To analyze lipid droplets (LDs), 143B CSCs were plated at 15,000 cells per well on a high-content imaging 96-well plate (4517, Corning, NY, USA) and transfected with control siRNA (si-CTL) or core clock gene targeting siRNA (si-BMAL1, si-CLOCK, si-CRY1, si-CRY2, si-CRY1/2), as specified in the figures. After 48 h, the cells were fixed with 4% PFA (P6148, Sigma-Aldrich, St. Louis, MO, USA) and stained with Nile Red (1 μg/mL, 30787, Cayman Chemical Company, Ann Arbor, MI, USA) to visualize LDs. Nuclei were counterstained with Hoechst. Representative images were captured using the red fluorescence filter cube (Ex 531 nm/Em 593 nm) for LDs and the DAPI filter cube (Ex. 377 nm/Em 447 nm) for nuclei on a Cytation 5 multi-mode reader. The number of LDs per cell was quantified from the images using ImageJ (1.53C) software.

Total RNA was extracted from 143B CSCs using the RNeasy Plus Mini Kit (74134, Qiagen, Germantown, MD, USA), following the manufacturer’s instructions. Complementary DNA (cDNA) was synthesized from equal amounts of RNA using the Invitrogen Superscript II RT First-Strand Synthesis System, with 2 μL of random hexamers and 9 μL of RNA, as per the manufacturer’s protocol (Life Technologies, Carlsbad, CA, USA). Quantitative PCR (qPCR) was carried out using SYBR Green PCR Master Mix (1708880, BioRad, Hercules, CA, USA) and 10 μM of forward and reverse primers (Appendix Table A1, Table A2 and Table A3). Reactions were cycled as follows: 50 °C for 2 min, 95 °C for 10 min, followed by 40 cycles of 95 °C for 15 s and 60 °C for 1 min. Reaction specificity was confirmed by melting curve analysis. Gene expression levels were quantified using the comparative Ct method, with normalization to GAPDH as an internal control. All experiments were performed on a ViiA7 Real-Time PCR machine (Thermo Fisher Scientific, Waltham, MA, USA).

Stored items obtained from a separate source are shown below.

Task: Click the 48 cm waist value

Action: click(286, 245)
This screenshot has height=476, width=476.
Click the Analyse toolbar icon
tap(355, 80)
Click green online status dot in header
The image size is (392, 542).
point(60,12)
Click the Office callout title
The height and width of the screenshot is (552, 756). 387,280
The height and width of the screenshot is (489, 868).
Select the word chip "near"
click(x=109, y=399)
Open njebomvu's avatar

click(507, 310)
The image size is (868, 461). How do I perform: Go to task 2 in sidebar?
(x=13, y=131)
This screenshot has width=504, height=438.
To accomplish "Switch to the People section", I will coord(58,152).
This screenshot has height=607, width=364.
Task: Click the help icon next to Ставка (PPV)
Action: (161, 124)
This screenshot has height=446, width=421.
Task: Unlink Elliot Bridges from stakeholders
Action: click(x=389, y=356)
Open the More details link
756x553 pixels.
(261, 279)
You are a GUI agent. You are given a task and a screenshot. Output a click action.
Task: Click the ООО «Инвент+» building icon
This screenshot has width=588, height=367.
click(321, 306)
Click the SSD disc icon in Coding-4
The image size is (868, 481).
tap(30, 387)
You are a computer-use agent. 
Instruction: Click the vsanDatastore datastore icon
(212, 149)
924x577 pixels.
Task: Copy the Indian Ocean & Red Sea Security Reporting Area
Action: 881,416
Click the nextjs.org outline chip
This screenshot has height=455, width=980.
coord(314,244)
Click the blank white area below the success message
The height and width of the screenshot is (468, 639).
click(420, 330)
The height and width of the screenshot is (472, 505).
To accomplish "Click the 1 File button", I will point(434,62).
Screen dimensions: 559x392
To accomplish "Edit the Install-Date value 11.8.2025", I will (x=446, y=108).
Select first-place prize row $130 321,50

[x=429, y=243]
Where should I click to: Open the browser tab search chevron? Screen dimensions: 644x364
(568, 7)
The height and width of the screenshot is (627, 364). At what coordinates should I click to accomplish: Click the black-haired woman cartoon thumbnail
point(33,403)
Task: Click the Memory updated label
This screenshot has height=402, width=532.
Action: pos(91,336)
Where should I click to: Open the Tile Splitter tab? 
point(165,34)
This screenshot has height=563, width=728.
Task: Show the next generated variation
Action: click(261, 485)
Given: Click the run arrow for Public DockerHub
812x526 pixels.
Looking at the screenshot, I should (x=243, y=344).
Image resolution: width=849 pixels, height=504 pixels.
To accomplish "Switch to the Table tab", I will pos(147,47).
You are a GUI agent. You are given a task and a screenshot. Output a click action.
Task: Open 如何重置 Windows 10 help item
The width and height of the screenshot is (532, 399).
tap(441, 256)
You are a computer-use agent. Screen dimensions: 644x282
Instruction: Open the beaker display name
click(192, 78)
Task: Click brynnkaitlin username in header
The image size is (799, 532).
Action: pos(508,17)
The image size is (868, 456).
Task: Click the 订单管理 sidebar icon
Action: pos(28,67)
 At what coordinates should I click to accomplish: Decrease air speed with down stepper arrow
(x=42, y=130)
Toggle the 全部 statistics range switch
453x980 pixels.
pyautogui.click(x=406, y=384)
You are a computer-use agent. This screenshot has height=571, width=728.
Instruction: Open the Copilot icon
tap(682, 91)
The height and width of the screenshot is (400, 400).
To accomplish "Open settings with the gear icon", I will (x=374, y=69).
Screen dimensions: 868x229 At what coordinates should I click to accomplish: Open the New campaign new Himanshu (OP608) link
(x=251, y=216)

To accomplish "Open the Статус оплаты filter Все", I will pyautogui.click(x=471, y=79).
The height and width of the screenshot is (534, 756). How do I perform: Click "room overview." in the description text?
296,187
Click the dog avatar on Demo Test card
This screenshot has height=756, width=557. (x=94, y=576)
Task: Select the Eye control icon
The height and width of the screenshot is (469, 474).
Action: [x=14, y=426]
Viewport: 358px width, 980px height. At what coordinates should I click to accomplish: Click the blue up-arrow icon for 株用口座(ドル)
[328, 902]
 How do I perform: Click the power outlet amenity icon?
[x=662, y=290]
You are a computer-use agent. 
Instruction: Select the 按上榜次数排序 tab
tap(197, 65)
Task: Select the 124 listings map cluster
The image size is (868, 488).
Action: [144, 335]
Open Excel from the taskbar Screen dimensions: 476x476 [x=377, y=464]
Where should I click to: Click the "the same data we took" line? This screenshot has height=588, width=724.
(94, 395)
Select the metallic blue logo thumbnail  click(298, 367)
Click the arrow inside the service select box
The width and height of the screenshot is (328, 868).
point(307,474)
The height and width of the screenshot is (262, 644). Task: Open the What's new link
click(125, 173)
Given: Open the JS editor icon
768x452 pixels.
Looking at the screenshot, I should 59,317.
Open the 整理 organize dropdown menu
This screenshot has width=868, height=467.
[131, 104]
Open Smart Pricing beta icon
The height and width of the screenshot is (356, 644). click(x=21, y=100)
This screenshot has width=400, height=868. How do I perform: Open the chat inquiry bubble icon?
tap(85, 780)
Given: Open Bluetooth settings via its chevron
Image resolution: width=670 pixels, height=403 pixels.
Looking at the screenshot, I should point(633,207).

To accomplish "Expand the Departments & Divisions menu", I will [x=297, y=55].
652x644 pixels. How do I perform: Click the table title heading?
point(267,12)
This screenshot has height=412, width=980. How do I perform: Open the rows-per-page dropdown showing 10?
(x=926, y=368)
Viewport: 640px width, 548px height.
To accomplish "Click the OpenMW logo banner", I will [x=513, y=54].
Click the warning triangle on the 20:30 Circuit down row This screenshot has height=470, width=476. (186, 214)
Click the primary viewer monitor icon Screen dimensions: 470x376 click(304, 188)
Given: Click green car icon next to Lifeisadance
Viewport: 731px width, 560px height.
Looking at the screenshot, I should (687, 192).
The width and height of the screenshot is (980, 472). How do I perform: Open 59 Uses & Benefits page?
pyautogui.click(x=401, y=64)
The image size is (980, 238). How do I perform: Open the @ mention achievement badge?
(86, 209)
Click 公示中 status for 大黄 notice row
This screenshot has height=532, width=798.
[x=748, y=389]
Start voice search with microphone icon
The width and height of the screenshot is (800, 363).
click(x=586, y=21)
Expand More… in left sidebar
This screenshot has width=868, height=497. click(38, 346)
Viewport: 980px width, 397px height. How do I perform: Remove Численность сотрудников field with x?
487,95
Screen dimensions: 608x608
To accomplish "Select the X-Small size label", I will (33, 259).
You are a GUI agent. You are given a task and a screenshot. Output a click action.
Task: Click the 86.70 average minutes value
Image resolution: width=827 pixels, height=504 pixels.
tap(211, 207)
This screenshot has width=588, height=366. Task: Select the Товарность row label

To assess the differential expression of the circadian genes BMAL1, CLOCK, CRY1, and CRY2 in osteosarcoma (OS) tissues, publicly available RNA sequencing data (GSE99671↗) from 18 OS patients [48] were analyzed. The dataset consisted of total RNA extracted from 36 fresh–frozen bone tissue samples, including 18 tumoral and 18 paired non-tumoral samples. Fragments Per Kilobase of transcript per Million mapped reads (FPKM) values were calculated for each gene to determine expression differences. Additional differential gene expression in tumor versus normal tissues from human sarcoma (SARC) patients was analyzed using Gene Expression Profiling Interactive Analysis (GEPIA; http://gepia.cancer-pku.cn/↗; accessed on 1 June 2024), a web-based platform that provides differential gene expression (DGE) analysis, survival analysis, and correlation analysis across various cancer types using data from The Cancer Genome Atlas (TCGA) and Genotype-Tissue Expression (GTEx) projects. Box plots were generated to illustrate the differential expression patterns of core clock genes (BMAL1, CLOCK, CRY1, CRY2) in tumor and normal samples. Survival analyses were conducted for BMAL1, CLOCK, CRY1, and CRY2 using GEPIA. Kaplan–Meier survival curves were generated, and Cox proportional hazard models were applied to evaluate the impacts of gene expression levels on patient outcomes. Finally, correlations between the expression levels of BMAL1, CLOCK, CRY1, CRY2, and genes associated with lipid droplet biogenesis were analyzed in human OS patient samples using the GEPIA platform to explore potential links between clock gene regulation and lipid metabolism in OS.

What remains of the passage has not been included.